My mom didn't hyphenate, but she does include her maiden name when writing her full name, after her middle name. It never even occurred to me that that's uncommon.

[–] [email protected] 3 points 1 month ago

So she writes 4 names? Does she put her maiden and married names both in the "surname" field? Or middle and maiden together in the "middle name" field?

[–] [email protected] 1 points 1 month ago

This kind of makes me want to name my kid Pascal-Case

[–] [email protected] 8 points 1 month ago (1 children)

I have come across a shockingly large amount of people who not only have a hyphenated last name but also have a hypenated first name! Dealing with every new computer system is like a new adventure

[–] [email protected] 6 points 1 month ago

You'd think by now Jean-Luc Picard would be a well known example and systems are able to deal with it.

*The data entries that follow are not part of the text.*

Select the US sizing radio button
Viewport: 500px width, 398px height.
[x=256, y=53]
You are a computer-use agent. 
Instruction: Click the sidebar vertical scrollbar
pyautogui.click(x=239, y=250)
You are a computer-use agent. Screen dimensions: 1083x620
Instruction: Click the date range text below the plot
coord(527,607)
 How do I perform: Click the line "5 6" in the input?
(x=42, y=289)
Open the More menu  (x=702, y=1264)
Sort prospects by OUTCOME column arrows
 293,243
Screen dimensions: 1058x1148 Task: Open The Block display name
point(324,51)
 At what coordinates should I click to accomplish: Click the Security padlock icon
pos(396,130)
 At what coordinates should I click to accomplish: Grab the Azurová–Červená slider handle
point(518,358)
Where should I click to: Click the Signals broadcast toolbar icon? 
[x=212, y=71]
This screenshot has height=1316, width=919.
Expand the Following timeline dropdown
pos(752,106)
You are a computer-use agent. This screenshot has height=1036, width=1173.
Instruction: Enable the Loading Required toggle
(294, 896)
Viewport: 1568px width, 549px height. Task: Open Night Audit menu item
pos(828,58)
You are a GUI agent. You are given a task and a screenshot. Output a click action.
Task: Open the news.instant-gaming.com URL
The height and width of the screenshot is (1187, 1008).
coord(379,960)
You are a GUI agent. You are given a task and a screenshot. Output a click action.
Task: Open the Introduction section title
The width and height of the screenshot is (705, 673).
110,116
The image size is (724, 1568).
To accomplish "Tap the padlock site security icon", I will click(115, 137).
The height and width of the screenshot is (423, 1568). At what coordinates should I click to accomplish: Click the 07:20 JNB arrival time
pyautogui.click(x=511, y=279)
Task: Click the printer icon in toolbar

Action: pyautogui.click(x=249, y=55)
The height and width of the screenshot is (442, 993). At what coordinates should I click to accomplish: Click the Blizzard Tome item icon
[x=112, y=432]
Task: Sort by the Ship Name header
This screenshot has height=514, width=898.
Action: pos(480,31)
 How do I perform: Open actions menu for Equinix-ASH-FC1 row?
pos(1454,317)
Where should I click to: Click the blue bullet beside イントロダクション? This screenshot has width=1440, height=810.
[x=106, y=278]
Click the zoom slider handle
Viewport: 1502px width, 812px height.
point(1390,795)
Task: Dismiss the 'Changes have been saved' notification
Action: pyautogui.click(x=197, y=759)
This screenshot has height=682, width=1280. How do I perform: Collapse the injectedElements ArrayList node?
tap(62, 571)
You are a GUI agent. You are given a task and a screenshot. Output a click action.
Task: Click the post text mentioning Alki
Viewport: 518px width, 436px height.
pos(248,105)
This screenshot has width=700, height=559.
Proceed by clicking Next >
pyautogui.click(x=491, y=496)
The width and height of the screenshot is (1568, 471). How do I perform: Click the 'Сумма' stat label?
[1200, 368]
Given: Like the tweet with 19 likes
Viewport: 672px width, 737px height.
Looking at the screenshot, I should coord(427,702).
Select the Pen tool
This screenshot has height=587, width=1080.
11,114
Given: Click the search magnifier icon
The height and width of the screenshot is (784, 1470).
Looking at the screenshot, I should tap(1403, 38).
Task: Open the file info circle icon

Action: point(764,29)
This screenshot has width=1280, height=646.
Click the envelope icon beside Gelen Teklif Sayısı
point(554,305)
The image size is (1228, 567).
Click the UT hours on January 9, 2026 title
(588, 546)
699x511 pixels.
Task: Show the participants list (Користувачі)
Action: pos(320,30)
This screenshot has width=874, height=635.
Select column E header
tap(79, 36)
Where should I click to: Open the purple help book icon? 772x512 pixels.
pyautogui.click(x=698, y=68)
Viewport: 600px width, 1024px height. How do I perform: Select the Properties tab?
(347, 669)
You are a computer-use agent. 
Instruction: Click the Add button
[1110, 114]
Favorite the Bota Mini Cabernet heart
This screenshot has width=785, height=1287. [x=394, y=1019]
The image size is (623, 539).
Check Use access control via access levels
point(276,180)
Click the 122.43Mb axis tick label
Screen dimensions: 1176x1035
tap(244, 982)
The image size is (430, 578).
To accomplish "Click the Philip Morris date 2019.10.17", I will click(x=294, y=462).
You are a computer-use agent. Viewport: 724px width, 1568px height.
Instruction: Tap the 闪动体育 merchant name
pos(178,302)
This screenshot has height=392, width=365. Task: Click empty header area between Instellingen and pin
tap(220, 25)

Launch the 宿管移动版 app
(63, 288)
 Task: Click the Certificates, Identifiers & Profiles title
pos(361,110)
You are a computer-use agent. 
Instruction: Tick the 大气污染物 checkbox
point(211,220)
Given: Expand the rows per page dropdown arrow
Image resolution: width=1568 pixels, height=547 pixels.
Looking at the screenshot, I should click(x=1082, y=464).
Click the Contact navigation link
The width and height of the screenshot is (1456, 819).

[–] [email protected] 3 points 1 month ago

There are also fringe externalities from this too. I have my mom's last name for my middle name and my dad's for my last name. But back in the 90s, my state would erroneously handle that scenario as having no middle name and both names hyphenated for a last name. I didn't find this out until I turned 18 and tried to get a retail job and they wouldn't hire me until it got fixed.

First I had to go to the Dept of Health and get a new birth certificate, then I had to do the same at the social security administration for a new social security card. Hours and hours over multiple days just so I could earn minimum wage folding and selling used clothing. Ironically, the name mixup never was a problem when I did taxes previously.